[TASK DIRECTIONS]
For the entries that follow, restate word for word the line containing "Students (1241, 35)", the line containing "[Facebook] (1306, 146)", and every line that lies between them.

[Stored entries]
>>>>

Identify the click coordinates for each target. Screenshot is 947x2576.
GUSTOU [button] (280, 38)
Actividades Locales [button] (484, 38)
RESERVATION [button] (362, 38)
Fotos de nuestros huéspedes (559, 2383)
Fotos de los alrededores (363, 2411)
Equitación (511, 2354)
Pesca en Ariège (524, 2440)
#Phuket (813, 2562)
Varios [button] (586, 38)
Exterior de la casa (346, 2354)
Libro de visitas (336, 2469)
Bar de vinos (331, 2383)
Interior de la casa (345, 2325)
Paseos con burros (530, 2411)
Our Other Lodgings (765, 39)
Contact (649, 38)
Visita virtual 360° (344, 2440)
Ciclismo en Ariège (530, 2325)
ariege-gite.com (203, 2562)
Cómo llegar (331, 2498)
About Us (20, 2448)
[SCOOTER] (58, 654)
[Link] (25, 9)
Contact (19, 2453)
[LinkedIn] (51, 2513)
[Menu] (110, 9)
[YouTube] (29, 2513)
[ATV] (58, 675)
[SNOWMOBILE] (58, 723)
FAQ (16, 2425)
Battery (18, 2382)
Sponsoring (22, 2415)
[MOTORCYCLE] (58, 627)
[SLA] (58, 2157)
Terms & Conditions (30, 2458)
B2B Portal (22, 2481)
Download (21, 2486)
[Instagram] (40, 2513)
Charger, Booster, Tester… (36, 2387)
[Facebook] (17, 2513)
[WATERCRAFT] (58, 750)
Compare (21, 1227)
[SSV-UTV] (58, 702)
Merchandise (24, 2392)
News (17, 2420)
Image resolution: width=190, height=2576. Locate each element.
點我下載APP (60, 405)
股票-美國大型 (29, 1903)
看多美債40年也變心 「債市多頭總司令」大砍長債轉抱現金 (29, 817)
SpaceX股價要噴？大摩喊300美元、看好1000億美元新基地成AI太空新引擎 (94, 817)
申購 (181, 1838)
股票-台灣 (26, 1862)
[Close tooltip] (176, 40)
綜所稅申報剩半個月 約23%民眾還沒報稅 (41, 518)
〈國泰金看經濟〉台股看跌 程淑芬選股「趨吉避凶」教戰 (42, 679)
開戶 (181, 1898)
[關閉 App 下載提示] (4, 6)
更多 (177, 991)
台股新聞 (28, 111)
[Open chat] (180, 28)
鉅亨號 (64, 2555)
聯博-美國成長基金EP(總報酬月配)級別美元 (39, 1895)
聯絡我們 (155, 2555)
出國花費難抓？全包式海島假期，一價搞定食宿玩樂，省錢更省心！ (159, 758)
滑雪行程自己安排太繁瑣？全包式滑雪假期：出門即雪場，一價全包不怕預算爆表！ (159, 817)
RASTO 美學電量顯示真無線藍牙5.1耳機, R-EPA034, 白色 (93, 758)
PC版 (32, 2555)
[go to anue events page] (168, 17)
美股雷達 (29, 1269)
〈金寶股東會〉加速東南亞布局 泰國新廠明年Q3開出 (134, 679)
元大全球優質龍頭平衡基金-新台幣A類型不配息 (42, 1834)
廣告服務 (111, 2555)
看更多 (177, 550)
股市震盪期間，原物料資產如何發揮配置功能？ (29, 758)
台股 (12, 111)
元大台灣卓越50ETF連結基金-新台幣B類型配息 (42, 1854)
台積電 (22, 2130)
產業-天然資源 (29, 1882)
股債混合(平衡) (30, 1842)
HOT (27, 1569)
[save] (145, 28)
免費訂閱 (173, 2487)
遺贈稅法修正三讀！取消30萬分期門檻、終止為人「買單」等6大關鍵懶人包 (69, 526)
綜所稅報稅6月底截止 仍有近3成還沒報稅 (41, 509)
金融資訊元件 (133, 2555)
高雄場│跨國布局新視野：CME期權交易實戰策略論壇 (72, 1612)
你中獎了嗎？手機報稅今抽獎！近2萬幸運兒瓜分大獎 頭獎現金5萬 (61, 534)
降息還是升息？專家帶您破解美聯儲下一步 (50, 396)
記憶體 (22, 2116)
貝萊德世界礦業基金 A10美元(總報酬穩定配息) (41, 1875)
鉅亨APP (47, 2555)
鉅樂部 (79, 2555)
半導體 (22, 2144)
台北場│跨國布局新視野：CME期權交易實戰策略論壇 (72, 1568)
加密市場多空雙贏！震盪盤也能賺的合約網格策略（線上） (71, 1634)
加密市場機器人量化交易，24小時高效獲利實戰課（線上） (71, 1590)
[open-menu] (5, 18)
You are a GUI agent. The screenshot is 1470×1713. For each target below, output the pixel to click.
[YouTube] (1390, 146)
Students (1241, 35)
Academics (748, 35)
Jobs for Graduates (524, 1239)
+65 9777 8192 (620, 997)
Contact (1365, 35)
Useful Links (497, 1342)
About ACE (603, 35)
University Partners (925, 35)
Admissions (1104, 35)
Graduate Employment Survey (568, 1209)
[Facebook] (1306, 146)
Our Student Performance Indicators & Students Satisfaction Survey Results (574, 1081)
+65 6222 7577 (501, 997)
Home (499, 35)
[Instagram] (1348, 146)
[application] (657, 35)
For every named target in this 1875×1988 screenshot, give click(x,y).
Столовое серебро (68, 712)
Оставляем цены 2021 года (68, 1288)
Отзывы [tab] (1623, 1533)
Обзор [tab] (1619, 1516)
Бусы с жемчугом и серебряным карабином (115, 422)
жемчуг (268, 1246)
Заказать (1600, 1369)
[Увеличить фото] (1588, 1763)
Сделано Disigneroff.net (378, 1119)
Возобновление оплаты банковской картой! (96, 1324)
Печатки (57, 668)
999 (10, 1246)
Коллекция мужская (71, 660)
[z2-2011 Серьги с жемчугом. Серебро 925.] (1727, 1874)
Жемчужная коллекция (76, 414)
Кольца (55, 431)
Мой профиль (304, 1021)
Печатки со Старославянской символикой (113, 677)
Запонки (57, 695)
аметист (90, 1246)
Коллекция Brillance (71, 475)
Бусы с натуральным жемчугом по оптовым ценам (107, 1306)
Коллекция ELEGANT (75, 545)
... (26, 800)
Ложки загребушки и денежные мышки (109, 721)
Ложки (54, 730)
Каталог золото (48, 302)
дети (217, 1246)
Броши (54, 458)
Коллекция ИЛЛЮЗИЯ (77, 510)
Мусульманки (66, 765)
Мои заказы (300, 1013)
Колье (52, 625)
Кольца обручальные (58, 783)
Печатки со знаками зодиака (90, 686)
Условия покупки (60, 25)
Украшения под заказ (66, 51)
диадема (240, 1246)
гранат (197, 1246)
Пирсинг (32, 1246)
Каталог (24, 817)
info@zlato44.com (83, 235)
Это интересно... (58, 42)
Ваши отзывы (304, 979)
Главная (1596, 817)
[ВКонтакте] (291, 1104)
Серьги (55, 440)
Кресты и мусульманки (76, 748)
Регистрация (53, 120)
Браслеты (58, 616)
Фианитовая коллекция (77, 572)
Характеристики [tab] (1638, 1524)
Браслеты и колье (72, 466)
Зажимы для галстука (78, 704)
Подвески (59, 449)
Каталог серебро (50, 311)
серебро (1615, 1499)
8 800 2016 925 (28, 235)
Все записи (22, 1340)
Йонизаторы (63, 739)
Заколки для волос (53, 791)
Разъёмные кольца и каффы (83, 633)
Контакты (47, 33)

<<<<

[WRITTEN SOLUTION]
Students (1241, 35)
Academics (748, 35)
Jobs for Graduates (524, 1239)
+65 9777 8192 (620, 997)
Contact (1365, 35)
Useful Links (497, 1342)
About ACE (603, 35)
University Partners (925, 35)
Admissions (1104, 35)
Graduate Employment Survey (568, 1209)
[Facebook] (1306, 146)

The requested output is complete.